Write out the listing below word for word, from its first line through the line containing "coordinates (1786, 1223).", with both of those lines included.

++++++++++

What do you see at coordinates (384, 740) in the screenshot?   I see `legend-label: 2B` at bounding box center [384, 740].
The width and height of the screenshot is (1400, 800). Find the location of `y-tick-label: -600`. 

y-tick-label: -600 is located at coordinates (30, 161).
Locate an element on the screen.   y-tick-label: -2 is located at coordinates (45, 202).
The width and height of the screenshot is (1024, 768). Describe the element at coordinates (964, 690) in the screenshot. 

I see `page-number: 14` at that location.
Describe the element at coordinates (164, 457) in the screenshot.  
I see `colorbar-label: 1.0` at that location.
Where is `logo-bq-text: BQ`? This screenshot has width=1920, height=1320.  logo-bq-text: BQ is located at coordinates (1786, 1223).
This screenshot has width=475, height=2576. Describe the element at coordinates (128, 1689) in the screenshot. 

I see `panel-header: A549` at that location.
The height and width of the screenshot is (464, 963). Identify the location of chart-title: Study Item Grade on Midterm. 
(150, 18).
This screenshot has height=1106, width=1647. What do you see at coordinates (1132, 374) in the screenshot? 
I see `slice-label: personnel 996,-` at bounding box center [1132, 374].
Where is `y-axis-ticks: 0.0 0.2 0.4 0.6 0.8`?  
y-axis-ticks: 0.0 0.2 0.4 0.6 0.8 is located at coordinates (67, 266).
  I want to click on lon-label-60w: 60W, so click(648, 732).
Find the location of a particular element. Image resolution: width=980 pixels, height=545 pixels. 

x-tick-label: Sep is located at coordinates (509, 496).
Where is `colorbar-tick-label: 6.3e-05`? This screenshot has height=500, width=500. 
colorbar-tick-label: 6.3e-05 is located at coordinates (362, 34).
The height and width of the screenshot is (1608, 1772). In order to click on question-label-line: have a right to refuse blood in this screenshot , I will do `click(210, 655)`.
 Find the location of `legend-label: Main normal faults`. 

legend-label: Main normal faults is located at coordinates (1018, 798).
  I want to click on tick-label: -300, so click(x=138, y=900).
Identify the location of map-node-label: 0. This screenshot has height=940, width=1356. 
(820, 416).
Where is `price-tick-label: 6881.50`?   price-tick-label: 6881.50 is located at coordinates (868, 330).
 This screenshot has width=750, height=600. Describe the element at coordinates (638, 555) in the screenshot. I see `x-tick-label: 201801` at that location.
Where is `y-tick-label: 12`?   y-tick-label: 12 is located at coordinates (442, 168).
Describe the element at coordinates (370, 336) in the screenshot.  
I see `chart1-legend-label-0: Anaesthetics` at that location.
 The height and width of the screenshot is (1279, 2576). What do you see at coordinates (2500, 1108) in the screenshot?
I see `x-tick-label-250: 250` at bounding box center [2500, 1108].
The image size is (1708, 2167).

++++++++++

> Expected answer:
What do you see at coordinates (384, 740) in the screenshot?   I see `legend-label: 2B` at bounding box center [384, 740].
The width and height of the screenshot is (1400, 800). Find the location of `y-tick-label: -600`. 

y-tick-label: -600 is located at coordinates (30, 161).
Locate an element on the screen.   y-tick-label: -2 is located at coordinates (45, 202).
The width and height of the screenshot is (1024, 768). Describe the element at coordinates (964, 690) in the screenshot. 

I see `page-number: 14` at that location.
Describe the element at coordinates (164, 457) in the screenshot.  
I see `colorbar-label: 1.0` at that location.
Where is `logo-bq-text: BQ`? This screenshot has width=1920, height=1320.  logo-bq-text: BQ is located at coordinates (1786, 1223).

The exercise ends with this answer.